De repente, ela é demitida da Casa Branca, e, ao mesmo tempo, surge um fulano que não apenas não gosta do tal presidente, como também está bastante disposto a prejudicá-lo. Claro, a tal mocinha começa a fazer um monte de investigações, por conta própria, para descobrir se o presidente é mesmo o cara mau escondido atrás do rostinho bonito.

O fulano que estava fazendo as críticas ao presidente aparece morto, e aí a coisa começa a complicar, porque as suspeitas, obviamente, recaem sobre o presidente. E a mocinha se vê no dilema entre acreditar em si mesma ou nas evidências que vão aparecendo contra uma pessoa em quem ela confia.

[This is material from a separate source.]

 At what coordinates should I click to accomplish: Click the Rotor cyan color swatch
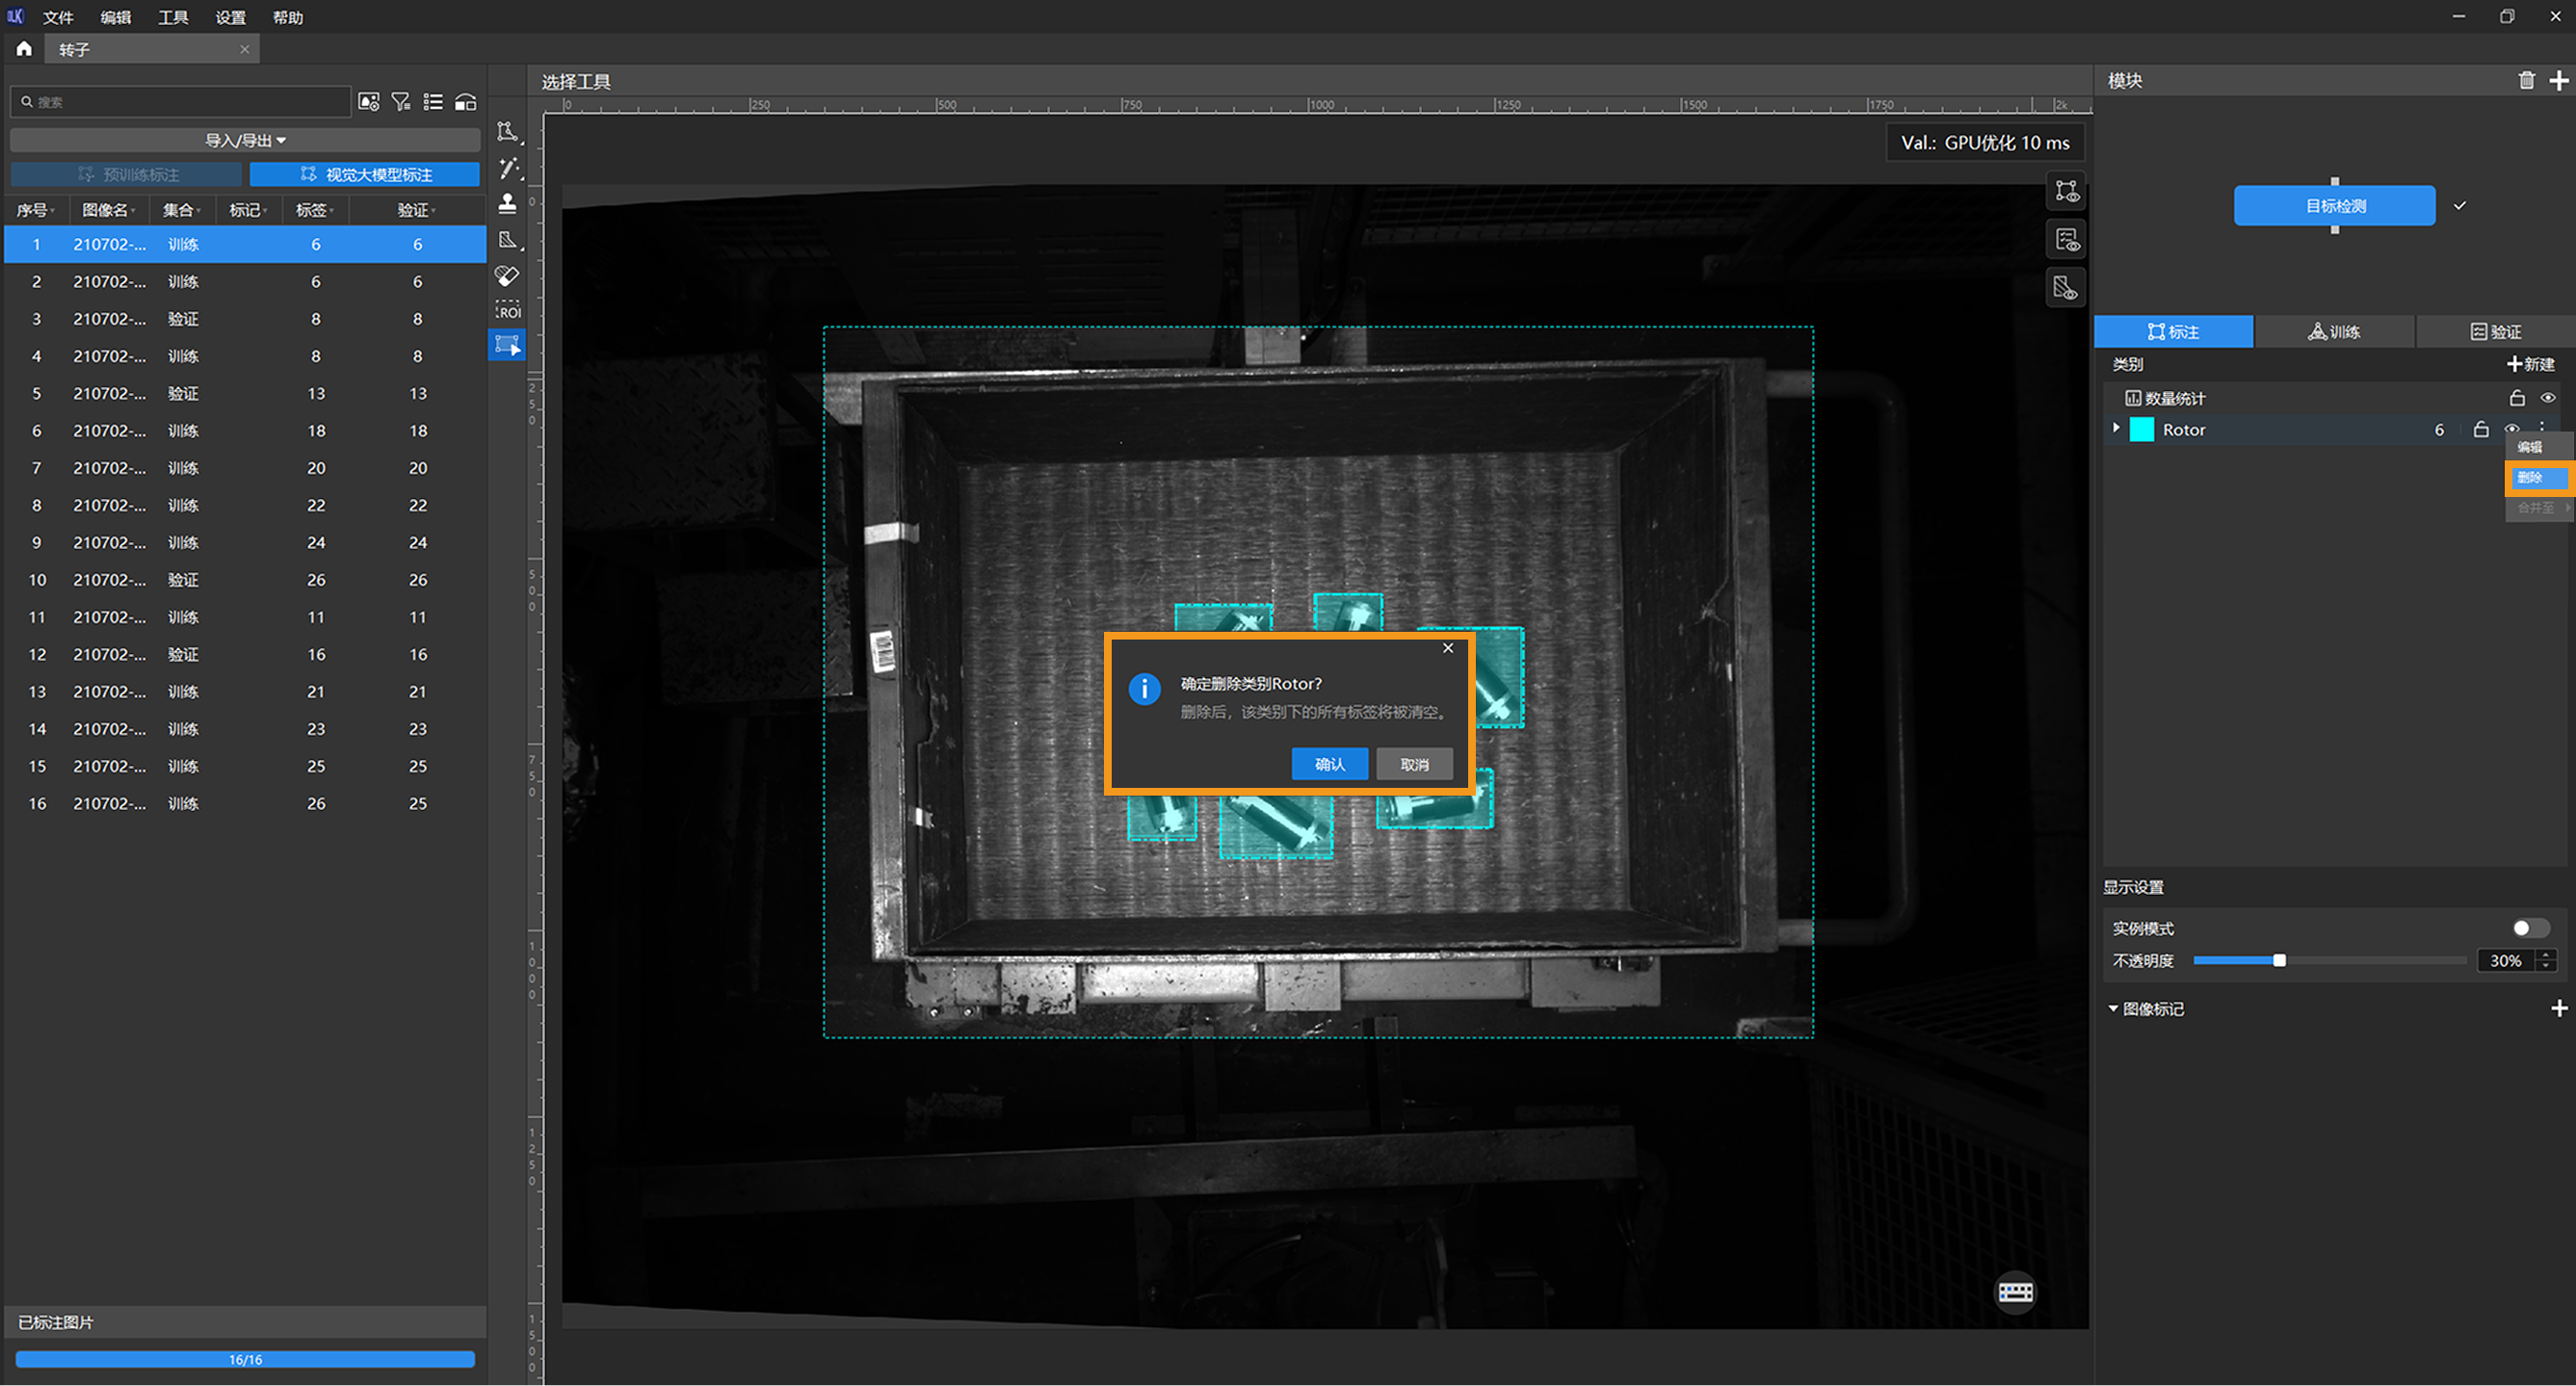[2142, 430]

Mostra os bastidores da política, e, mesmo sendo pura ficção, é uma daquelas histórias tão reais que a gente fica se perguntando se o autor não escreveu tudo aquilo como indireta para alguém, ou para algum fato de que ele tem conhecimento.  Tem um gostinho de suspense bem delícia. 

Na época, eu ainda não sabia que mais para frente teria a minha própria história real de suspense, traições, decepções e intriguinhas. Nem imaginava. Ninguém poderia imaginar, para dizer bem a verdade. Mas acontece nas melhores famílias.

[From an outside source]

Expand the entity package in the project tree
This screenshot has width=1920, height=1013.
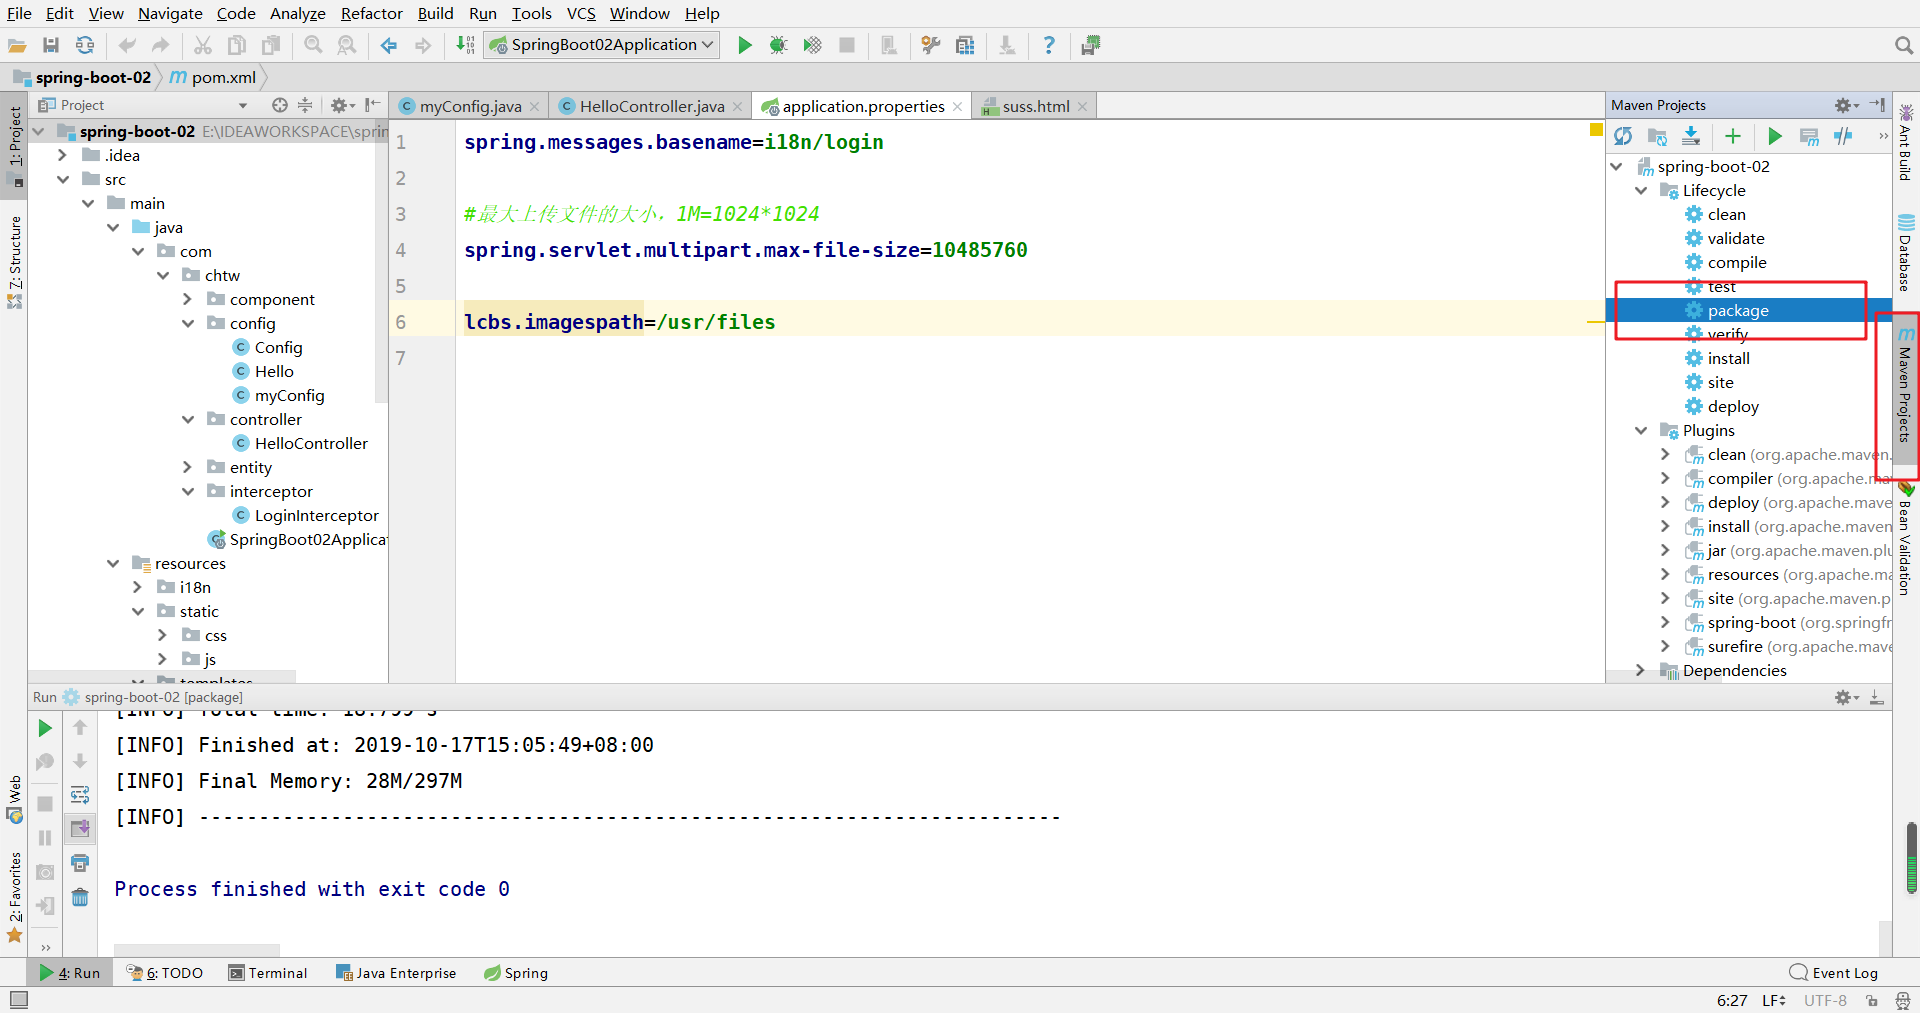point(187,467)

Dessa vez não tem nenhuma semelhança entre o livro e eu (o que é meio que raro, porque eu sempre me encaixo nas histórias dos outros). Mas marcou uma fase em que eu acreditava que as coisas poderiam dar certo, mesmo tendo começado erradas. 

Não posso dizer que aprendi a lição. Eu nunca aprendo. Sou dessas mesmo... Mas ainda não deu tempo de cicatrizar tudo, e, enquanto eu sinto a dor, certamente evito situações ou pessoas que podem me machucar de novo. Ou pelo menos tento evitar.

Vez ou outra, confesso, eu mesma arranco a casquinha da ferida, só para ver se ainda sangra. E sempre sangra. Mas, de uma maneira geral, acho que estou caminhando para a cura (se é que ela existe).

O livro é daqueles que logo no início fazem você não querer parar de ler. É bem envolvente, e prende muito atenção. E, mesmo tratando de um assunto relativamente difícil - eu odeio política, então, para mim, é um assunto difícil - a leitura é bem fácil e flui rapidamente.  E eu cheguei a ter uma bela de uma recaída na minha mania idiota de roer unhas quando estava lendo este.

Ouvi dizer que os outros livros do mesmo autor são bem bacanas também, mas, por enquanto, não estão na minha fila de  "para ler".

Qualificação: 4 estrelas (quase cinco!)
Nível de recomendação: livo para devorar.